Assigned task => Beginning with the line below that contains "You are a computer-use" and ending with the line that contains "Instruction: Click info", copy every line exactly. Copy nothing else.

Data records =>

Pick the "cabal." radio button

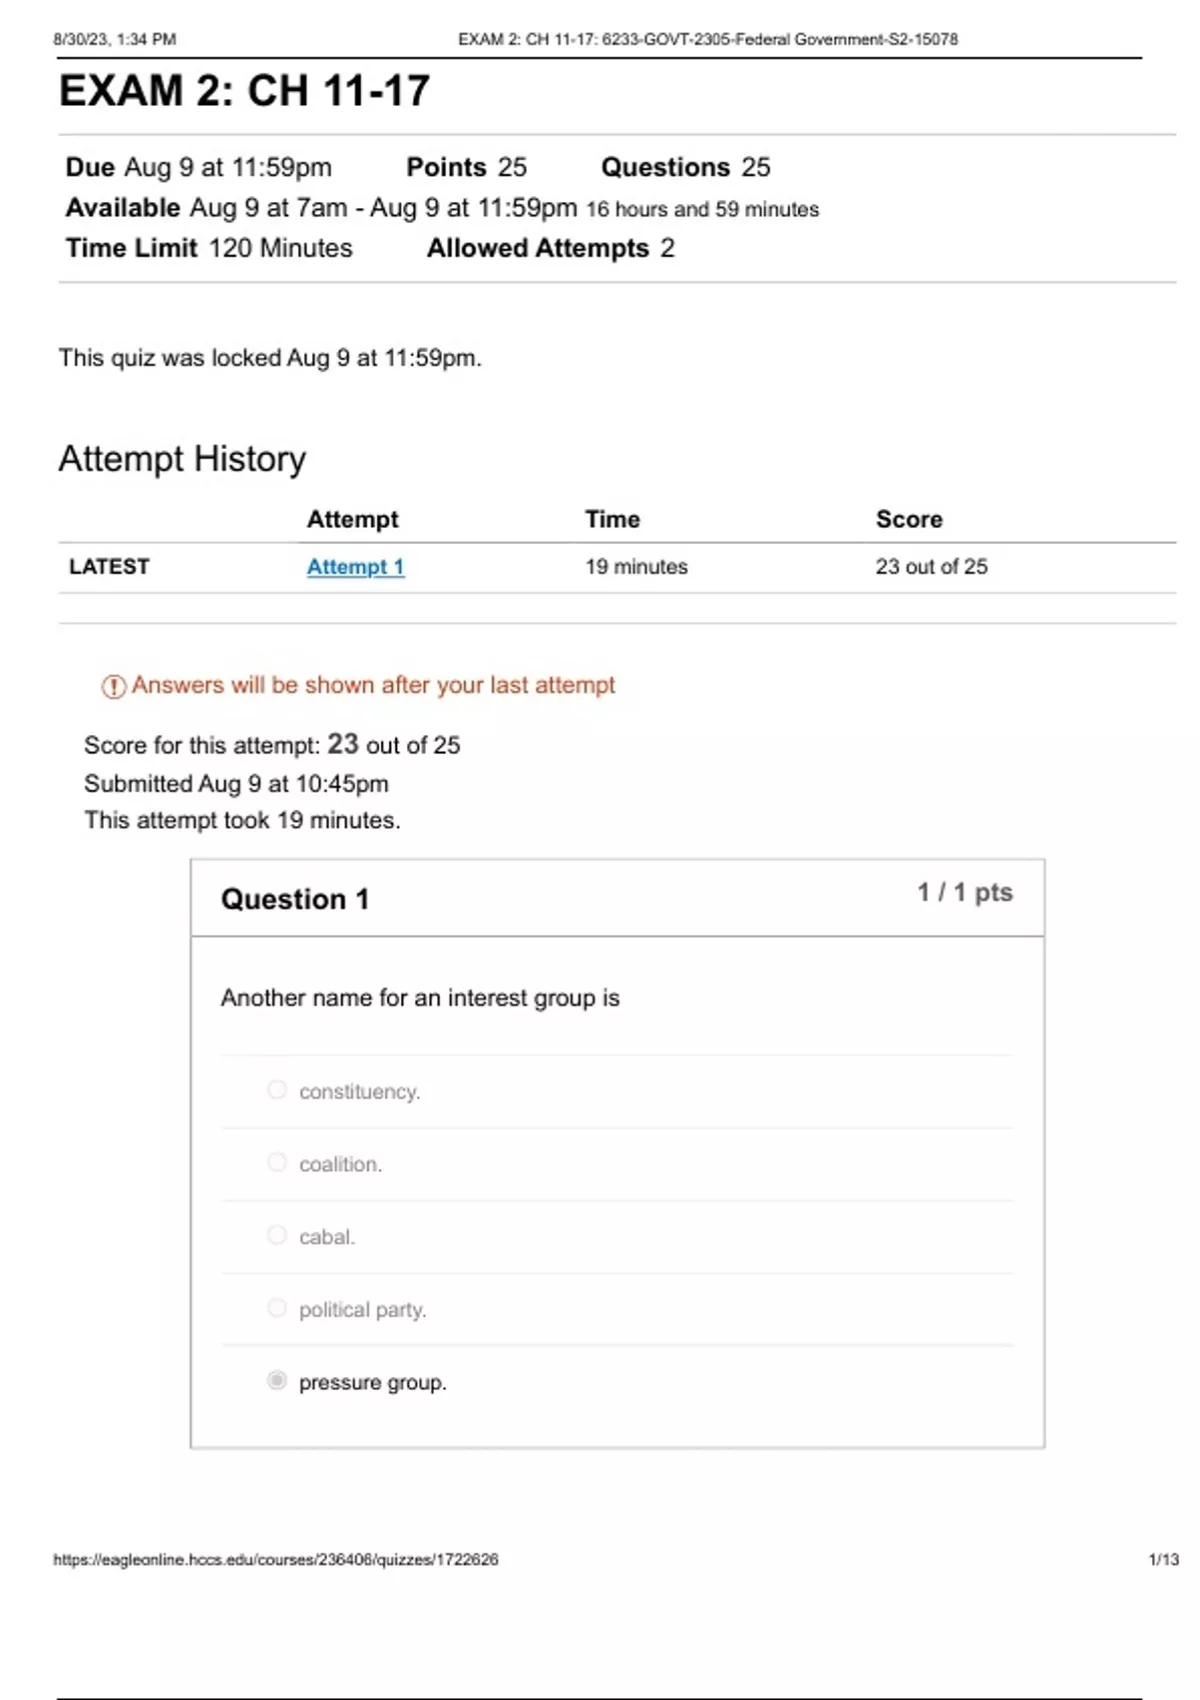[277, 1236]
...
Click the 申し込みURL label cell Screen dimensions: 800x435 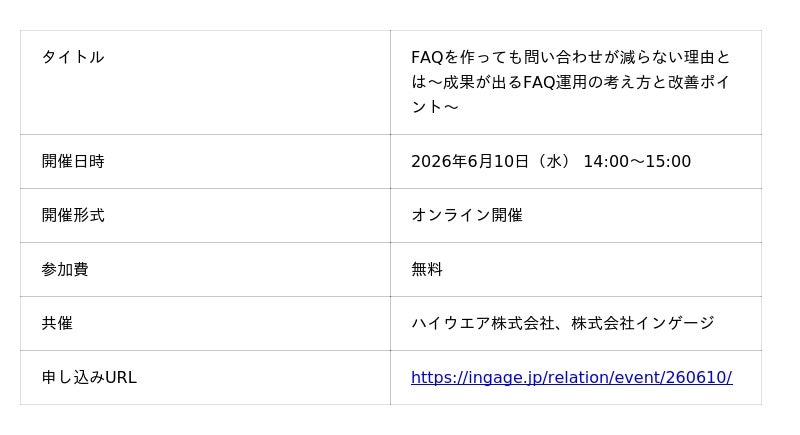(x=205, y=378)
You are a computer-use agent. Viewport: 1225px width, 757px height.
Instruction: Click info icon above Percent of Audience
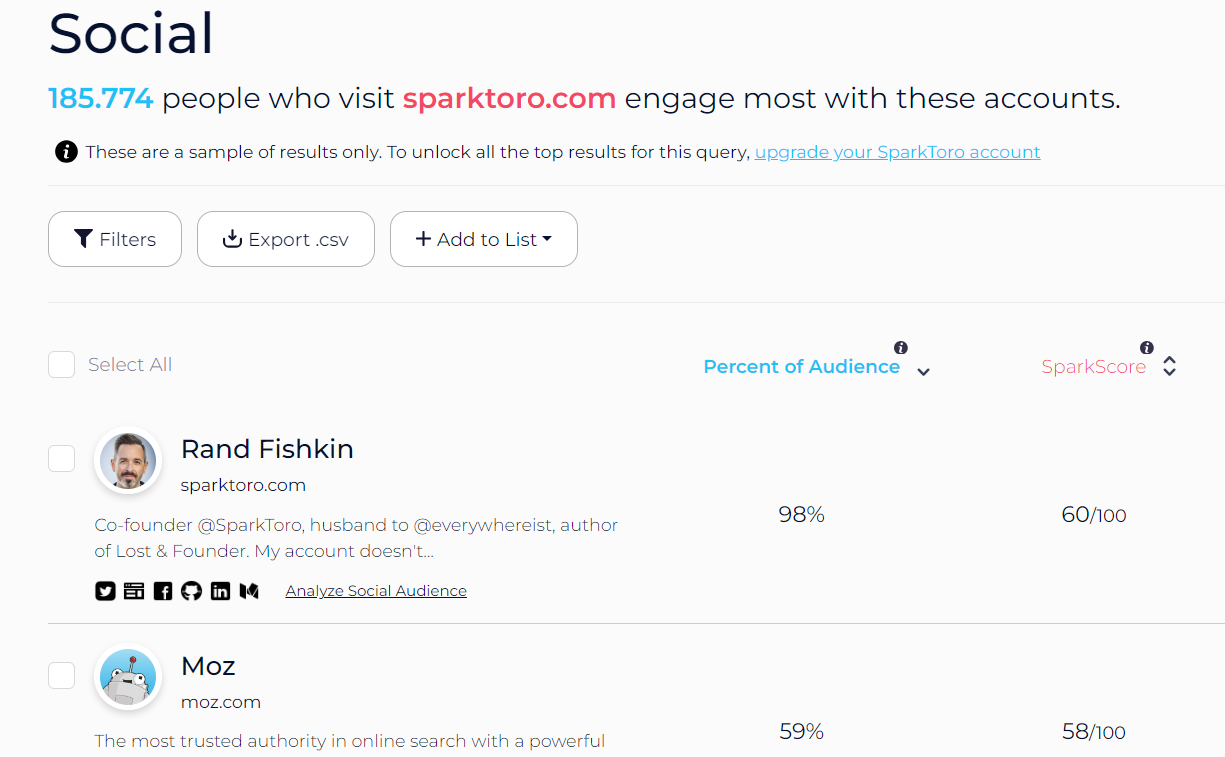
--
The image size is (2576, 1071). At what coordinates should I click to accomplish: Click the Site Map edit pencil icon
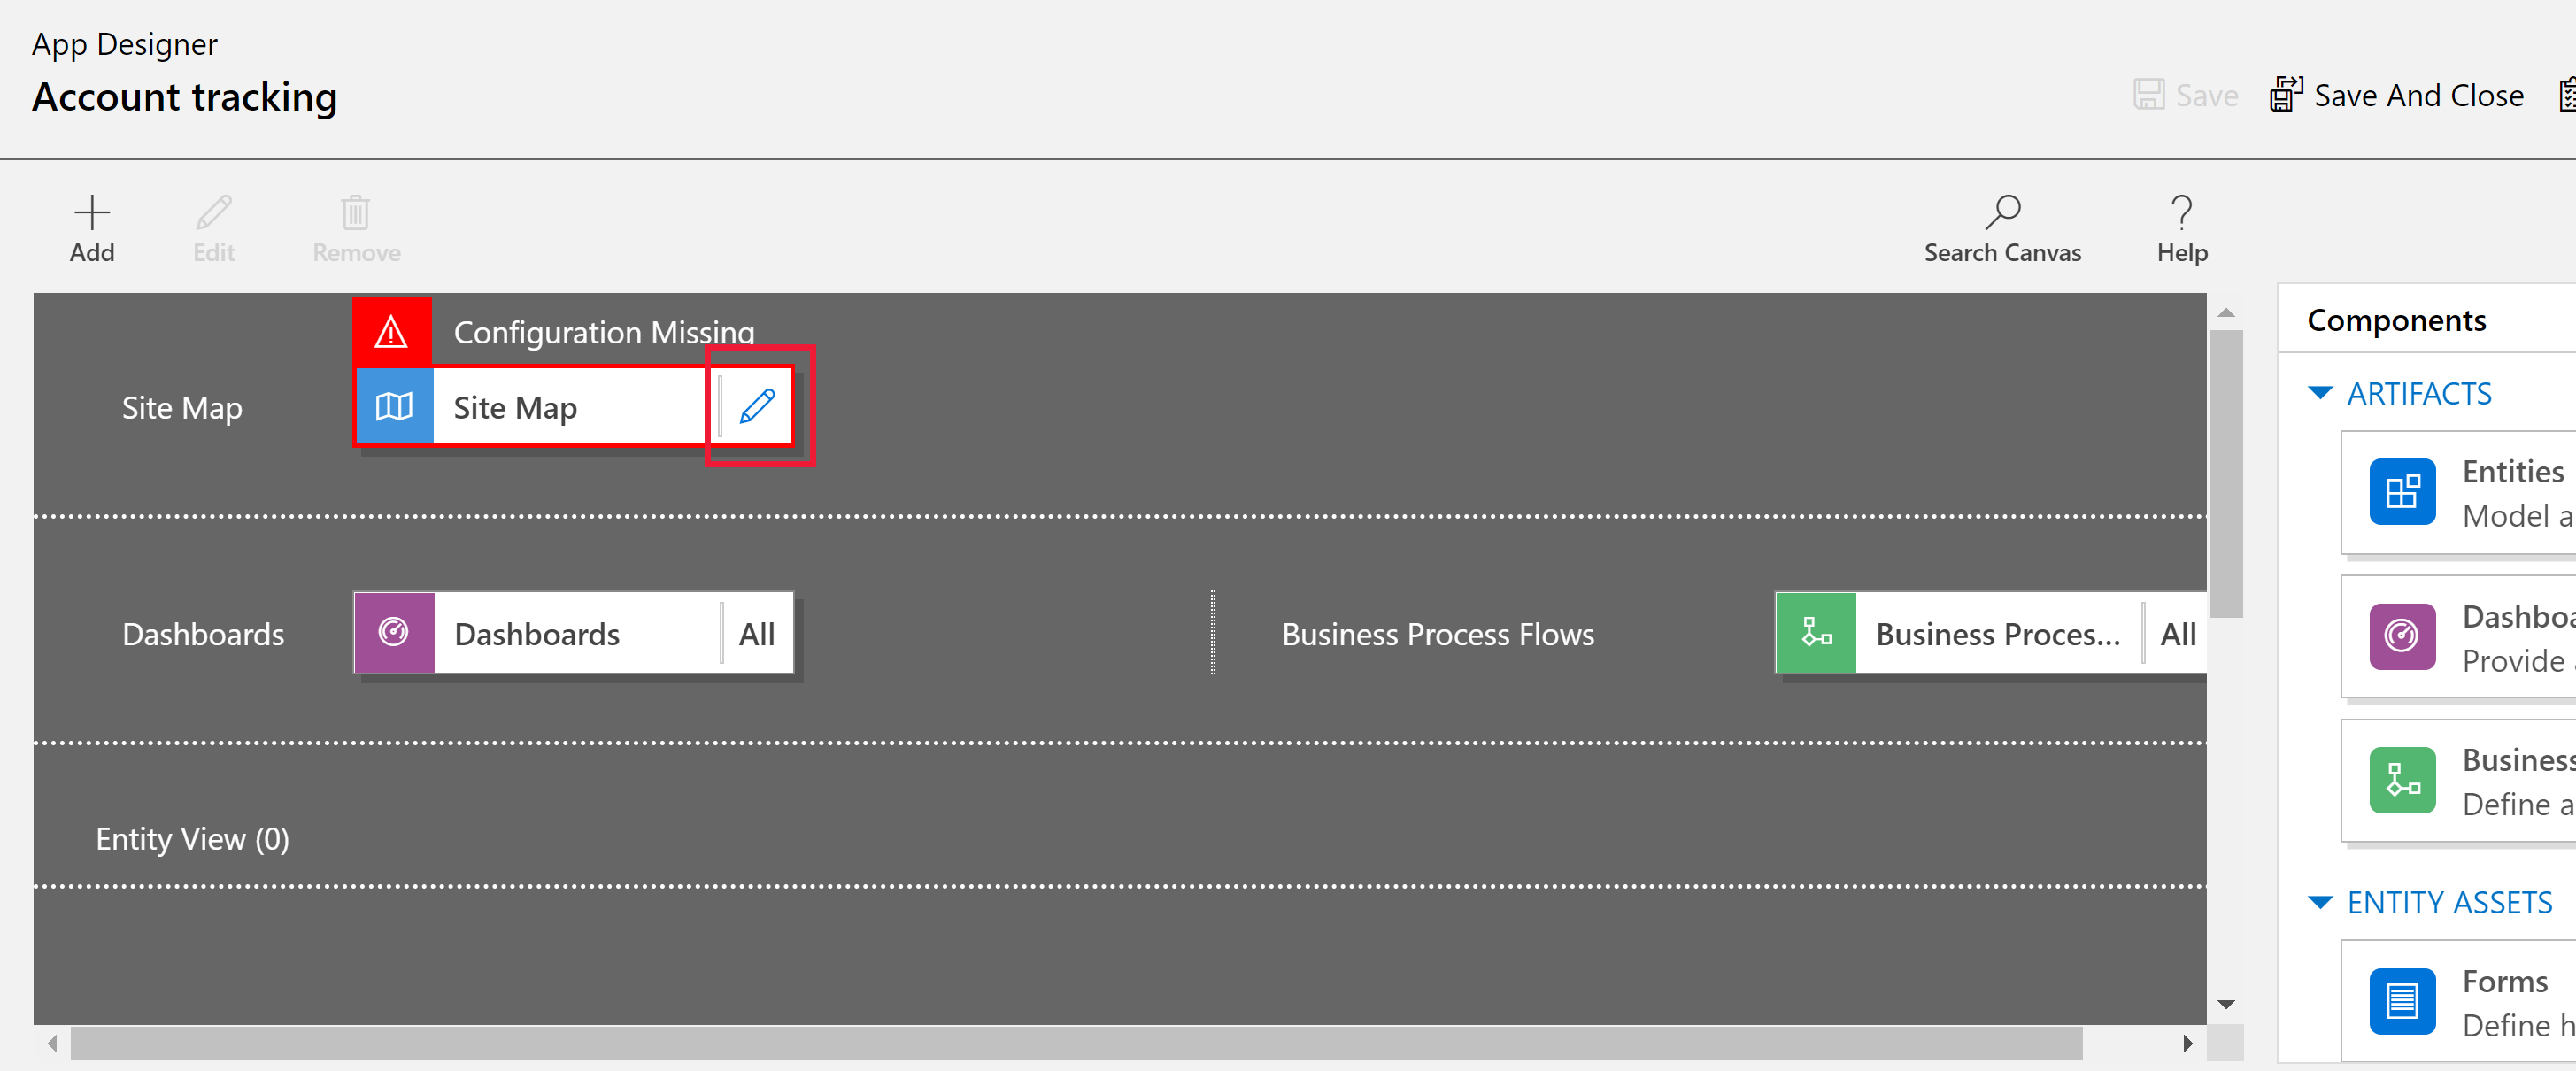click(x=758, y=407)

Answer to the exercise =>
You are a computer-use agent. Viewport: 1225px width, 757px height.
Instruction: Click info icon above Percent of Audience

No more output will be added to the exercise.